> ABOUT THIS EXERCISE
Your response should contain every line from the data below that holds the string "menu".
--- START ---
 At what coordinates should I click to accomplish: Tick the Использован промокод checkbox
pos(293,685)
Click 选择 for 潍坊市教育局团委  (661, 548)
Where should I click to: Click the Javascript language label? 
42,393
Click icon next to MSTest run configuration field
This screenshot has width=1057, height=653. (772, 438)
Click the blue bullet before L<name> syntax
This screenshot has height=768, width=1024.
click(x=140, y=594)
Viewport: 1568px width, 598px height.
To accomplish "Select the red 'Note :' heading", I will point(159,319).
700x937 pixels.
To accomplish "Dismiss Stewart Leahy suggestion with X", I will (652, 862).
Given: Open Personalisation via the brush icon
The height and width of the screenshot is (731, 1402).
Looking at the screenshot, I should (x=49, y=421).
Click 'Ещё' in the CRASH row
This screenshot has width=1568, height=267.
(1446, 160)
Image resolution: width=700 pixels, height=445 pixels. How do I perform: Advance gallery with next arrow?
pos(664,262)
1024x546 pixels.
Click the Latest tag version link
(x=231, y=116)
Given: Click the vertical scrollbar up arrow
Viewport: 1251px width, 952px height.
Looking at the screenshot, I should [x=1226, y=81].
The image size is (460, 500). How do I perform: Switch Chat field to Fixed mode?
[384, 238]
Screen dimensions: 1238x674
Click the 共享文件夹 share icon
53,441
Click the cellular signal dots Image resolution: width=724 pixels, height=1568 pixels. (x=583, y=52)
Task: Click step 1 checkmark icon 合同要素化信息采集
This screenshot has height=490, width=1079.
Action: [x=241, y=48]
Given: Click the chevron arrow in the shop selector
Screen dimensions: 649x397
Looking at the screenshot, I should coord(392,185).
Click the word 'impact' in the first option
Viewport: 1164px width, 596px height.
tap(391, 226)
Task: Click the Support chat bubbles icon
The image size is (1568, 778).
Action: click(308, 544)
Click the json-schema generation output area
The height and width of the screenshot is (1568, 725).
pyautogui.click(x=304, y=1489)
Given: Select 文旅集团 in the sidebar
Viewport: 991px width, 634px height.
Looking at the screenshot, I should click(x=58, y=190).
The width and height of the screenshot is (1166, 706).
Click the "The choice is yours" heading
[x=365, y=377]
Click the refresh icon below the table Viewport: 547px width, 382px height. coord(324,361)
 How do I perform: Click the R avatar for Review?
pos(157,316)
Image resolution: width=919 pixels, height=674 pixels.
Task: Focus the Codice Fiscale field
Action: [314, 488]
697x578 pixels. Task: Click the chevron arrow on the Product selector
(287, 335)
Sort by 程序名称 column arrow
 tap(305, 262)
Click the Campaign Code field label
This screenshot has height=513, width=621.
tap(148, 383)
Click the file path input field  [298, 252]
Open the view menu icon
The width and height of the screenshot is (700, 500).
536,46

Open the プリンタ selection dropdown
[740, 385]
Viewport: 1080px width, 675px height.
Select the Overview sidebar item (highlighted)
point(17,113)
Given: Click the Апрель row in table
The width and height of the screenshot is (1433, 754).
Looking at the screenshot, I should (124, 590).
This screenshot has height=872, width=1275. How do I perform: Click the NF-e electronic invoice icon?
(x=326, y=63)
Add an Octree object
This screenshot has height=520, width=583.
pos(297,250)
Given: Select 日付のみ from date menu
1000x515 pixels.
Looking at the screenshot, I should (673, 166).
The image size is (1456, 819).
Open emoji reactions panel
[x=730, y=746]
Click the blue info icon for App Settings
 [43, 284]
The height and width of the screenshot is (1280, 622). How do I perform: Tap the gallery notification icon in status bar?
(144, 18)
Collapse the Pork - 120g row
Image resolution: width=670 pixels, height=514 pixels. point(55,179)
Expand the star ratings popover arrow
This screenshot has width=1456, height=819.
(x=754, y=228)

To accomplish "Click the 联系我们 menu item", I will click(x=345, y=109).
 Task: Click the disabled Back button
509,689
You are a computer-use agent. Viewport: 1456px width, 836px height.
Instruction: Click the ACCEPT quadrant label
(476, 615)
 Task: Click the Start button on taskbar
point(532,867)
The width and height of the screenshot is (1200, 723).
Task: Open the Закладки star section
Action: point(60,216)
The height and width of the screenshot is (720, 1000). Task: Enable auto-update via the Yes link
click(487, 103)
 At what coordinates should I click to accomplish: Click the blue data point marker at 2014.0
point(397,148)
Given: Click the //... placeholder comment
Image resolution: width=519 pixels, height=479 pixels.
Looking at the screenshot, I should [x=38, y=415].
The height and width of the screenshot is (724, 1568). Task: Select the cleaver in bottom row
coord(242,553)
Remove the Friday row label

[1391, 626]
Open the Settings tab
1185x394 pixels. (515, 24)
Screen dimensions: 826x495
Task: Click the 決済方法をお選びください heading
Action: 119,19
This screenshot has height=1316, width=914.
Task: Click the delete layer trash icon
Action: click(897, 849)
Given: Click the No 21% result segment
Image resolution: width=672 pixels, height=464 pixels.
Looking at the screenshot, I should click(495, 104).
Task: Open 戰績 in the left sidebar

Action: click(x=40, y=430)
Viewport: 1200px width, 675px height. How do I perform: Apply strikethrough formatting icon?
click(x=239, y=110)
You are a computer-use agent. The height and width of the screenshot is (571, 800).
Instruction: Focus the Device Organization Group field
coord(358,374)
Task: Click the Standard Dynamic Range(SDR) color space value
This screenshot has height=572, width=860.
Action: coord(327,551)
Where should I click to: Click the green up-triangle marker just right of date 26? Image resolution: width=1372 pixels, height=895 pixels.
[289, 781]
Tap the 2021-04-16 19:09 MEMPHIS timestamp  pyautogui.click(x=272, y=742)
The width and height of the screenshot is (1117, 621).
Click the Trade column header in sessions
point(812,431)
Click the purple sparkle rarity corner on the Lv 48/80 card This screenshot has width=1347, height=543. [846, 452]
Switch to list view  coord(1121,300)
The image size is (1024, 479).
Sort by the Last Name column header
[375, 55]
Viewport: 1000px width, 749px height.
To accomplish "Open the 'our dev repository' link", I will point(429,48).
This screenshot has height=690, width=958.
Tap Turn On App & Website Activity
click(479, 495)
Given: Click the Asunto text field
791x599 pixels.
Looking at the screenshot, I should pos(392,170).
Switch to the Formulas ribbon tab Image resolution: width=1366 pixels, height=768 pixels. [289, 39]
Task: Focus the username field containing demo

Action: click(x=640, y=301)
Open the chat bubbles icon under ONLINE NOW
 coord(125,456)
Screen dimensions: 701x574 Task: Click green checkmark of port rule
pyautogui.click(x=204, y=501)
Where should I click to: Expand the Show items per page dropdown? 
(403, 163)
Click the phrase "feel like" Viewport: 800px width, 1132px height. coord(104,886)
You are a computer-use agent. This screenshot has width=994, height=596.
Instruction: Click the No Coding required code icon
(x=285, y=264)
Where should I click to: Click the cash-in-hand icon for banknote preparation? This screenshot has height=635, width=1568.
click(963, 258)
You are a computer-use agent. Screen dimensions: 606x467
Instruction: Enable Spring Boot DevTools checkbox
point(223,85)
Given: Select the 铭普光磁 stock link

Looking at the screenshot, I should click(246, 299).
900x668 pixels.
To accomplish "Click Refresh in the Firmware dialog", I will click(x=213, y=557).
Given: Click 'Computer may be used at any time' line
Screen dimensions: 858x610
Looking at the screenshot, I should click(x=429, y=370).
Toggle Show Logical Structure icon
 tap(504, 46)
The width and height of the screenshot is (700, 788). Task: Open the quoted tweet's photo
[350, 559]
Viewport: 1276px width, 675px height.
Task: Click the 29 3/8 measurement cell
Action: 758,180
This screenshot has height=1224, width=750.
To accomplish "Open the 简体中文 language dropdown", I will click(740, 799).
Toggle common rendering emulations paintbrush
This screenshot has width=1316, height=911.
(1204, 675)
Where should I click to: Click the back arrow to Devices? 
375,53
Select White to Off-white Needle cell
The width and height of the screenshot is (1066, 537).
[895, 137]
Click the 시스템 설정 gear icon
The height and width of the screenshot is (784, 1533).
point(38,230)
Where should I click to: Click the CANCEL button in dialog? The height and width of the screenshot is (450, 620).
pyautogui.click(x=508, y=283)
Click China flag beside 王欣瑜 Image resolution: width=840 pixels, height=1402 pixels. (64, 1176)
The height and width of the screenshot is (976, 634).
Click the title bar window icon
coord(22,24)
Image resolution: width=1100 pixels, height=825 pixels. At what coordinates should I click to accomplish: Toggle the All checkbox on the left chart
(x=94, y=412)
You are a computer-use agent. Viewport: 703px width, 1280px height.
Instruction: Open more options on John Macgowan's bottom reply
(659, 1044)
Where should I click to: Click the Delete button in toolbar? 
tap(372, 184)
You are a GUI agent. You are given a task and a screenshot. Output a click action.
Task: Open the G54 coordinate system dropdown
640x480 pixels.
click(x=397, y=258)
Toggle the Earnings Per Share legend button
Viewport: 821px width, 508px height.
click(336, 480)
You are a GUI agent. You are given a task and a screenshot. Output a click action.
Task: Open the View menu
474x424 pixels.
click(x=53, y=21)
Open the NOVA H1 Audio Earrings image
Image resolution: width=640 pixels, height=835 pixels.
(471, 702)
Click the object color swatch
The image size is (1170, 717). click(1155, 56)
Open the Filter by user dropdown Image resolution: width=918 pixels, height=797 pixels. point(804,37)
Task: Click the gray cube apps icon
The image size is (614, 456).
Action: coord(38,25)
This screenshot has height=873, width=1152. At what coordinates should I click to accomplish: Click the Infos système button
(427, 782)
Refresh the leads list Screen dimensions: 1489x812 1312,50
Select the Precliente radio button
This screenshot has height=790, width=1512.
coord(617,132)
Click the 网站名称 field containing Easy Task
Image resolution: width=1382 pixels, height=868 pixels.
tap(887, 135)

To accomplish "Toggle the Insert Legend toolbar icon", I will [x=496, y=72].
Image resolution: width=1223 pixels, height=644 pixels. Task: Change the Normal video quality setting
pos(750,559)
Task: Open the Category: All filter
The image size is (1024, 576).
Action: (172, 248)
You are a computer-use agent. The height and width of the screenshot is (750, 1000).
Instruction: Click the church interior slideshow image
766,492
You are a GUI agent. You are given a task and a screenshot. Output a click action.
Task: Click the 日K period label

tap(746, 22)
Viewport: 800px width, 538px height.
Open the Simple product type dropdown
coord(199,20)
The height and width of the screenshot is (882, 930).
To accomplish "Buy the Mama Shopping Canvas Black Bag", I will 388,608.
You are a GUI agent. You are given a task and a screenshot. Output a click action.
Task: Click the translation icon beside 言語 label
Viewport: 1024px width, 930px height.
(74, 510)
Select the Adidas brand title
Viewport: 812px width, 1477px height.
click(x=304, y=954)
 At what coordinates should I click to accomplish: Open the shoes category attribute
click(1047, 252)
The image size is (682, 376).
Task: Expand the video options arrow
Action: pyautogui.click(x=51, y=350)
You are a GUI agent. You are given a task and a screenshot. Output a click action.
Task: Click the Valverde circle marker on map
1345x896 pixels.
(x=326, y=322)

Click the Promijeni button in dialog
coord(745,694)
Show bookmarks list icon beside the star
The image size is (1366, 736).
--- END ---
> ANSWER FOR THIS EXERCISE
Open the view menu icon
Given: Select 日付のみ from date menu
To accomplish "Click the 联系我们 menu item", I will click(x=345, y=109).
Task: Open the View menu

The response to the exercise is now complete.